* [Stored dataset items]
* * * * * * * * *

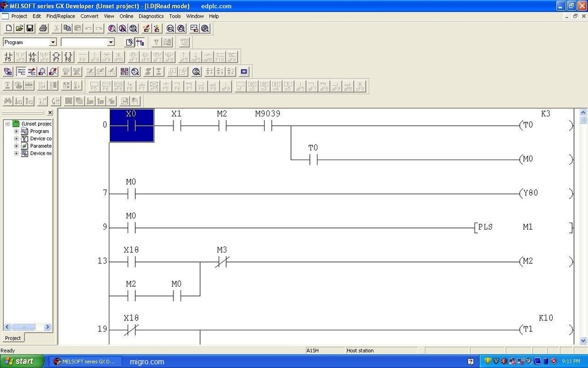The height and width of the screenshot is (368, 588).
Task: Expand the Parameter tree node
Action: point(16,146)
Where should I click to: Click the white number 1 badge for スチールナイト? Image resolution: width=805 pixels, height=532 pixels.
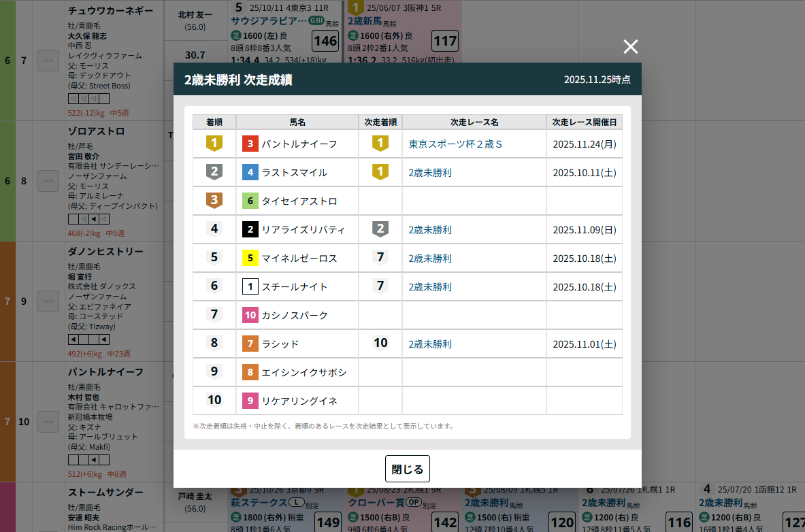(250, 287)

* * * * * * * * *

* [Aim of the exercise] Starting at the line that contains "Where should I", output every line through the end of the data, both ends included, and nothing else; pictures stay out.

* [Response for this exercise]
Where should I click to: Click the white number 1 badge for スチールナイト? Image resolution: width=805 pixels, height=532 pixels.
(250, 287)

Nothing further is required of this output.